## Exercise goal
Write the entries out again exactly; any picture among them gets left out.

=-=-=

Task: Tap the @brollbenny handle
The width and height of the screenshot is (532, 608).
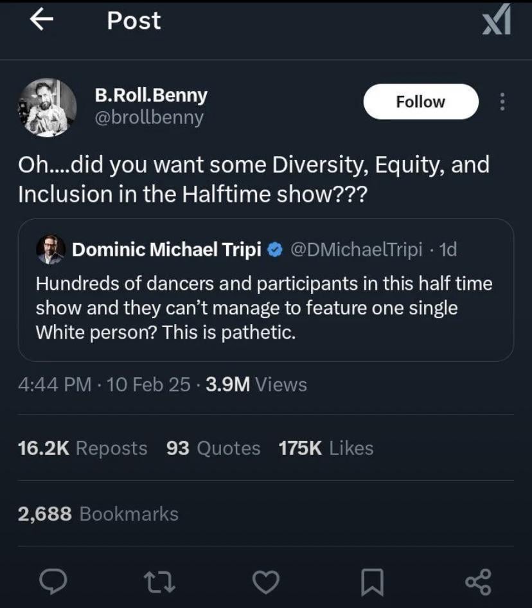Action: click(x=149, y=118)
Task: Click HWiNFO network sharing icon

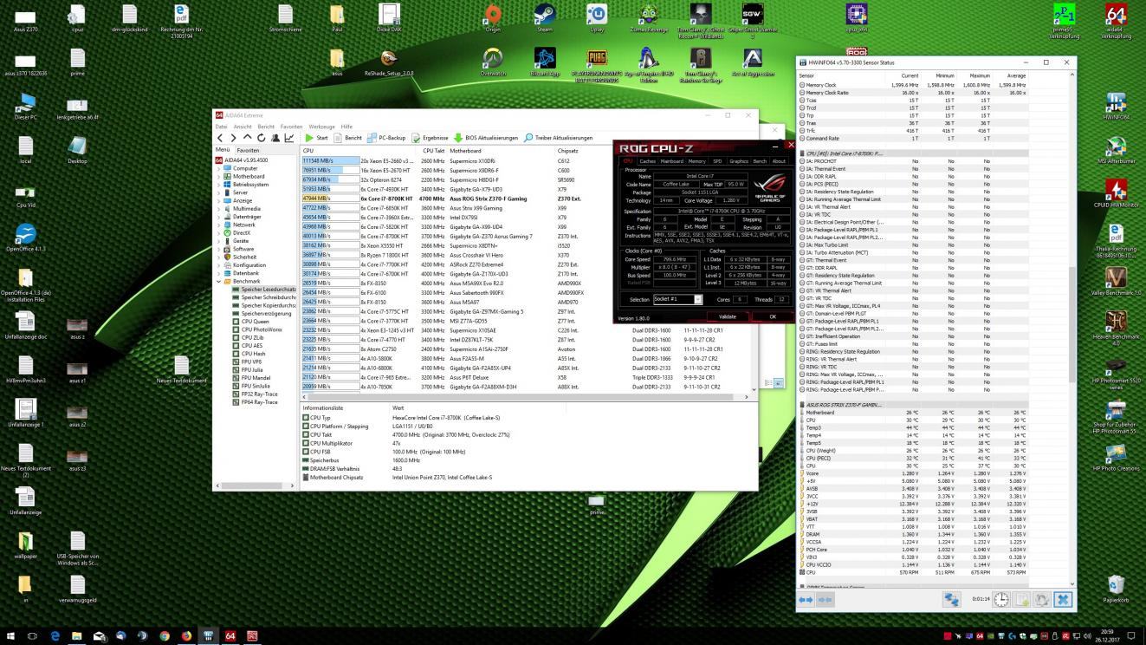Action: (953, 599)
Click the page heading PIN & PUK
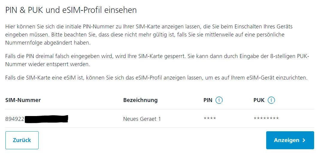Viewport: 321px width, 154px height. 71,10
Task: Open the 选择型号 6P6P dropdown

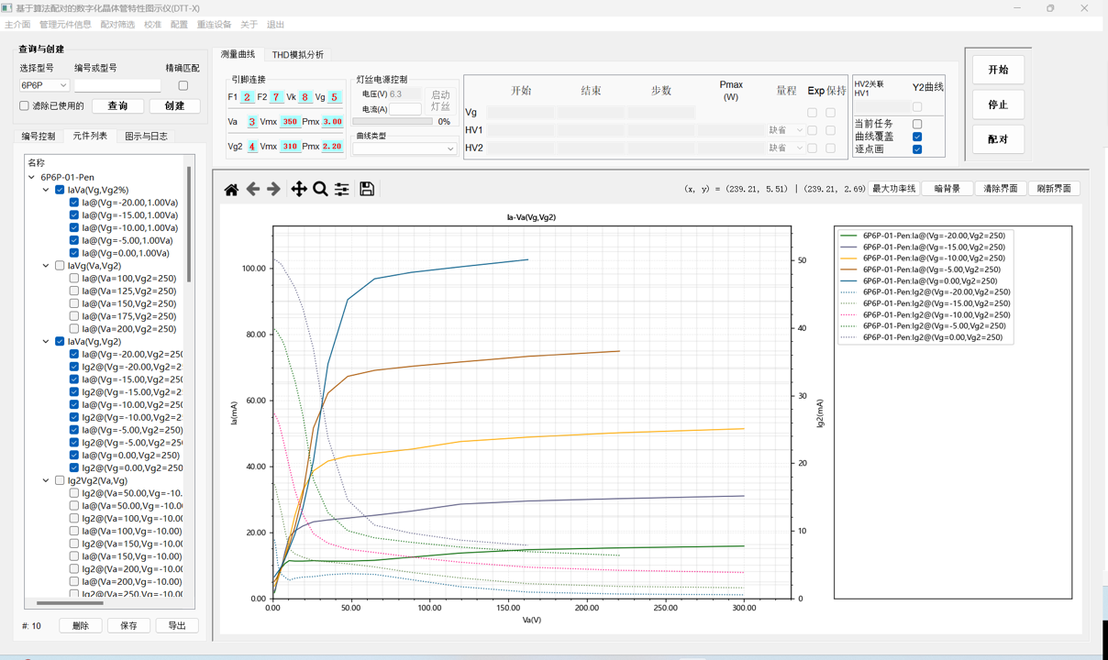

=-=-=

## Answer box
Task: Tap the @brollbenny handle
The width and height of the screenshot is (532, 608).
Action: click(x=149, y=118)
Task: Click HWiNFO network sharing icon

Action: (953, 599)
Click the page heading PIN & PUK
Viewport: 321px width, 154px height. 71,10
Task: Open the 选择型号 6P6P dropdown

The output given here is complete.